Sun Java System Access Manager 7 2005Q4 Technical Overview

User Authentication

When the browser sends a GET request to the Distributed Authentication User Interface, the following events occur.

  1. Using the parameters in the GET request, the Distributed Authentication User Interface contacts the Authentication Service installed on the Access Manager Server.

  2. Authentication Service determines the appropriate authentication module to use based upon Access Manager configuration and the request parameters passed by the Distributed Authentication User Interface through the Authentication client APIs.

    For example, if Access Manager is configured to use the LDAP Authentication type of module, the Authentication Service determines that the LDAP Authentication login page will be used.

  3. Authentication Service determines which presentation callbacks should be presented, and sends to the Distributed Authentication User Interface all necessary credentials, requirements, and callbacks to be in used the presentation framework layer.

  4. Client Detection Service determines which protocol, such as HTML or WML, to use to display the login page.

  5. The Distributed Authentication User Interface returns to the Web browser a dynamic presentation extraction page along with the session cookie.

    The presentation extraction page contains the appropriate credentials request and callbacks info obtained from the Access Manager Server.

  6. The user’s browser displays the login page.

    The user enters information in the Username and Password fields of the login page.

    Details are provided in the following body text.
  7. The browser replies to the Distributed Authentication User Interface with a POST that contains the required credentials.

  8. The Distributed Authentication User Interface uses the Authentication client APIs to pass credentials to the Access Manager Server.

  9. The Authentication Service uses the appropriate authentication module type to validate the user’s credentials.

    For example, if the LDAP authentication module type is used, Authentication Service verifies that the username and password provided exist in the LDAP directory.

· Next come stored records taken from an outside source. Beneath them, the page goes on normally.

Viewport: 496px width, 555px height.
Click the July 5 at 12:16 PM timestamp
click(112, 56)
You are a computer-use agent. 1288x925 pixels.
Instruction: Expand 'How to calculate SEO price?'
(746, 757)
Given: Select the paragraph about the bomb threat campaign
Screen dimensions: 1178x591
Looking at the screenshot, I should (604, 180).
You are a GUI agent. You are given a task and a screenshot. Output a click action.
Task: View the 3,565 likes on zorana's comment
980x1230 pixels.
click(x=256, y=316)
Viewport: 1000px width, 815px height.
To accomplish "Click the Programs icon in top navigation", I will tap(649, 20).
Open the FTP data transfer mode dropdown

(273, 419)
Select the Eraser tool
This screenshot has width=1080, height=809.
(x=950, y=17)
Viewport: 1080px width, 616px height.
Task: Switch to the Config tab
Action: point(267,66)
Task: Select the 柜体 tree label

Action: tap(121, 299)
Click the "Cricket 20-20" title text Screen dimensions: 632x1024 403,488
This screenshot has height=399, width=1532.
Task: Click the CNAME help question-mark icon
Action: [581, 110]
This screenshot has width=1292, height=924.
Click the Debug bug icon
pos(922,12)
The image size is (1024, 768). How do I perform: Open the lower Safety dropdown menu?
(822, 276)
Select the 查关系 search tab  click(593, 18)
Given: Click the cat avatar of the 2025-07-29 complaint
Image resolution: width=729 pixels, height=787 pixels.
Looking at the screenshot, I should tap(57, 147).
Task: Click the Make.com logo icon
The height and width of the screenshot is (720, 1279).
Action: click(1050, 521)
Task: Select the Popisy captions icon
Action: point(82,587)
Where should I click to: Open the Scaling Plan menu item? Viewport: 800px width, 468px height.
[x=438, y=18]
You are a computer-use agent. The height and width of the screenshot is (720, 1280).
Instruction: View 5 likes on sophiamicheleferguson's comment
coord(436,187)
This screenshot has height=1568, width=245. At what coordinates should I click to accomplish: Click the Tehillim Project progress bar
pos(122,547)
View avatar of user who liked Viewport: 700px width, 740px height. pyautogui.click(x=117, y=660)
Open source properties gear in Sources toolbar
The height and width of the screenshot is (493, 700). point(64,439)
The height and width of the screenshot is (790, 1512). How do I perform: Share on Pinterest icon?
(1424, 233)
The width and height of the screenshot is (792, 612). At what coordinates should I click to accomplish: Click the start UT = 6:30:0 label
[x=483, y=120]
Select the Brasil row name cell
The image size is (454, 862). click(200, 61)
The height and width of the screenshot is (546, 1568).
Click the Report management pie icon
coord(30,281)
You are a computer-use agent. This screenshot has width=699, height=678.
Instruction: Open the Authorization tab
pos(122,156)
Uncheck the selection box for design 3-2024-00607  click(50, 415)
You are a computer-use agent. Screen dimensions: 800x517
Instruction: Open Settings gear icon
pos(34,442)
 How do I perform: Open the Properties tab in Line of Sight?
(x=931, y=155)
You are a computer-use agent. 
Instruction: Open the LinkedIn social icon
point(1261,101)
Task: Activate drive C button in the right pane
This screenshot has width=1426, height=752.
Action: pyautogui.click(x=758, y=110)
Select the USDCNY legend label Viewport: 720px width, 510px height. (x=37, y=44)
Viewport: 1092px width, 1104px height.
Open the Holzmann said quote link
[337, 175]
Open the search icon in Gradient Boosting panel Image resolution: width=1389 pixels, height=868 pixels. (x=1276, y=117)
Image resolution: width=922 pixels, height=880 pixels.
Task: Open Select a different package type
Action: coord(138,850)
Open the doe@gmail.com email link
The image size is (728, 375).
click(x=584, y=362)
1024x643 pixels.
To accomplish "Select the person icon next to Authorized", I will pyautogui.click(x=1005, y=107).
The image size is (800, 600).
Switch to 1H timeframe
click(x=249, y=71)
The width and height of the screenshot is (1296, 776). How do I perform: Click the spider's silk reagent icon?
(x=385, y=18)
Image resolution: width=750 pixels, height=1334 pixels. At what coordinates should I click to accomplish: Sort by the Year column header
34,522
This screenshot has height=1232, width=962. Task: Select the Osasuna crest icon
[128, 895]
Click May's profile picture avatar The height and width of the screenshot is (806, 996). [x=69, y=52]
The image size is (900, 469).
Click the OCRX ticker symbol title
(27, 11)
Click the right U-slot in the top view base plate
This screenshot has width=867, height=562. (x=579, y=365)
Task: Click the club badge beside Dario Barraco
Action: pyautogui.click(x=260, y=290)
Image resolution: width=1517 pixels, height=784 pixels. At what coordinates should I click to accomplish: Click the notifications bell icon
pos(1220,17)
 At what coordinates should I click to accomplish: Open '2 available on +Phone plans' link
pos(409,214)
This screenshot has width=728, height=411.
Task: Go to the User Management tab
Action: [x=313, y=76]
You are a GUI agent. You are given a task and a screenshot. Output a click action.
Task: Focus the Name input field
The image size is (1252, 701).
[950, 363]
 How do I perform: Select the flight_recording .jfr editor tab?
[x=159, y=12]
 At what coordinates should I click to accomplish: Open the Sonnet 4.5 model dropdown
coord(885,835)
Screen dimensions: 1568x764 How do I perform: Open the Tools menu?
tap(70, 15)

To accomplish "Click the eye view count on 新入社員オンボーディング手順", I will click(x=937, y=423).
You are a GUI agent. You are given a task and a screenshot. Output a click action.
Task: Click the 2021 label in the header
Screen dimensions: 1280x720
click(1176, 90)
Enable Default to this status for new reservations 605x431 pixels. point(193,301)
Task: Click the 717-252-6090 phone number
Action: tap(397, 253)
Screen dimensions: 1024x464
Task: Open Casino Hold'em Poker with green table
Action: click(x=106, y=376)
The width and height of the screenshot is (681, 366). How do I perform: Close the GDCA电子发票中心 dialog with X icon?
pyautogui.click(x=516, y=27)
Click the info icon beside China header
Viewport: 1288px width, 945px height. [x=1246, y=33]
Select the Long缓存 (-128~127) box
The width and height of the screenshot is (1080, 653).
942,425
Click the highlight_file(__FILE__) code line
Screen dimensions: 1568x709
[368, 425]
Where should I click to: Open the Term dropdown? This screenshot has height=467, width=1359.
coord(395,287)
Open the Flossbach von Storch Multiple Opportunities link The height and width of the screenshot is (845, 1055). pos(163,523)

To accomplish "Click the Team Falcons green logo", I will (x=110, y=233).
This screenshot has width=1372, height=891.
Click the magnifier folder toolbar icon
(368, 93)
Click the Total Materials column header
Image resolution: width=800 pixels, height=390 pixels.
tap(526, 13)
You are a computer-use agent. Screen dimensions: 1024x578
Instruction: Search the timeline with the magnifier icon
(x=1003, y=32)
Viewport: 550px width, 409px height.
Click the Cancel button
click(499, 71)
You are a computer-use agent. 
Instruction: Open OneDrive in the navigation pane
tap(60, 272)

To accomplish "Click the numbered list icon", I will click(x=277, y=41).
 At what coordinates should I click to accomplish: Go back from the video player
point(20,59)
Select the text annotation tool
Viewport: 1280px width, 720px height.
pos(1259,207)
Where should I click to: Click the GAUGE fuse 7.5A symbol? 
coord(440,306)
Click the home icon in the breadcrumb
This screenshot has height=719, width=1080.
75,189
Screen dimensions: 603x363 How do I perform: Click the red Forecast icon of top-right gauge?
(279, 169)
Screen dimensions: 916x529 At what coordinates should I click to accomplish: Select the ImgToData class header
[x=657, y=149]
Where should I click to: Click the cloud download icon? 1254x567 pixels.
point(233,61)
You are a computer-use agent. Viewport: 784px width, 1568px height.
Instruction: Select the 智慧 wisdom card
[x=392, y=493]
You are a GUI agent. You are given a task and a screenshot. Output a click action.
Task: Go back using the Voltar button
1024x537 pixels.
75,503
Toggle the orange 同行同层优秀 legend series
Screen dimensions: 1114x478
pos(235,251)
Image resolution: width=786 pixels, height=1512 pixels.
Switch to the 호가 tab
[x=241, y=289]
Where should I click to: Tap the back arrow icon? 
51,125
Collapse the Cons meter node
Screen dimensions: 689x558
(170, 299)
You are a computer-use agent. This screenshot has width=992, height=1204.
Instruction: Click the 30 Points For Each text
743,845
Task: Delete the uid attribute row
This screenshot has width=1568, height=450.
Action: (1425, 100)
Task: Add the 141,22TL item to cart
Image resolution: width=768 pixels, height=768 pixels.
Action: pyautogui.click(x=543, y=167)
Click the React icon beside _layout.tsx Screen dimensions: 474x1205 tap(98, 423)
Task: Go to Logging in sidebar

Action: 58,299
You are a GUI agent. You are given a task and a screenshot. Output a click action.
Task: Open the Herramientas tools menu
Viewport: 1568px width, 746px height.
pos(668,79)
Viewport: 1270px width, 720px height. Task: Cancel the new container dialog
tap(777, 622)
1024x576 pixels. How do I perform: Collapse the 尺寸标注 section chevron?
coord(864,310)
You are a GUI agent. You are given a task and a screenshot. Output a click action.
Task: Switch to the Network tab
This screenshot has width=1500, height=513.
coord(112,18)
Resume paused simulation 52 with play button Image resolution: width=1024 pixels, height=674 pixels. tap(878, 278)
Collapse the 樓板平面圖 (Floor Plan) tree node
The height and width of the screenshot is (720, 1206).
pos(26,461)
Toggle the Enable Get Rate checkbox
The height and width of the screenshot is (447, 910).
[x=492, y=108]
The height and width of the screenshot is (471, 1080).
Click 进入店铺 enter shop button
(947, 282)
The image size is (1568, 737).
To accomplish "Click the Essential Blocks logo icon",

Other authentication module types have different requirements.

  10. When authentication is successful, Authentication Service activates the session by calling the appropriate methods in the Session Service.

    Authentication Service stores information such as Login time, Authentication Scheme, and Authentication Level in the session data structure.

  11. Once the session is activated, Session Service changes the state of the session token to valid.

  12. The Distributed Authentication User Interface replies to the protected resource with an SSOToken in a set-cookie header.

  13. The browser makes a request to the originally requested resource protected by an Agent.

This time, the request includes the valid session data structure and session token that were created during the authentication process. The next part of the user session is Session Validation.